EXERCISE OBJECTIVE: Name every function or method that the BioMedQuery documentation text describes.

TEXT SECTION:
BioMedQuery.Processes.get_ftp_con — Function.get_ftp_con(test = false)Get an FTP connection
BioMedQuery.Processes.get_ml_file — Function.get_ml_file(fname::String, conn::ConnContext, output_dir)Retrieves the file with fname and puts in medline/raw_files. Returns the HTTP response.
BioMedQuery.Processes.init_medline — Function.init_medline(output_dir, test=false)Sets up environment (folders), and connects to medline FTP Server and returns the connection.
BioMedQuery.Processes.parse_ml_file — Method.parse_ml_file(fname::String, output_dir::String)Parses the medline xml file into a dictionary of dataframes. Saves the resulting CSV files to medline/parsed_files.

DATASET CONTENT:
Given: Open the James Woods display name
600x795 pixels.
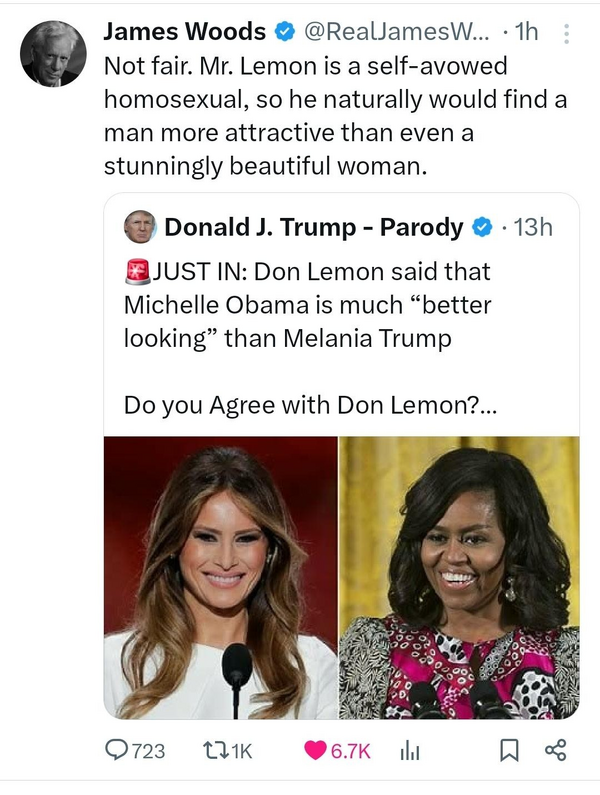Looking at the screenshot, I should (x=184, y=32).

TASK SOLUTION: get_ftp_con, get_ml_file, init_medline, parse_ml_file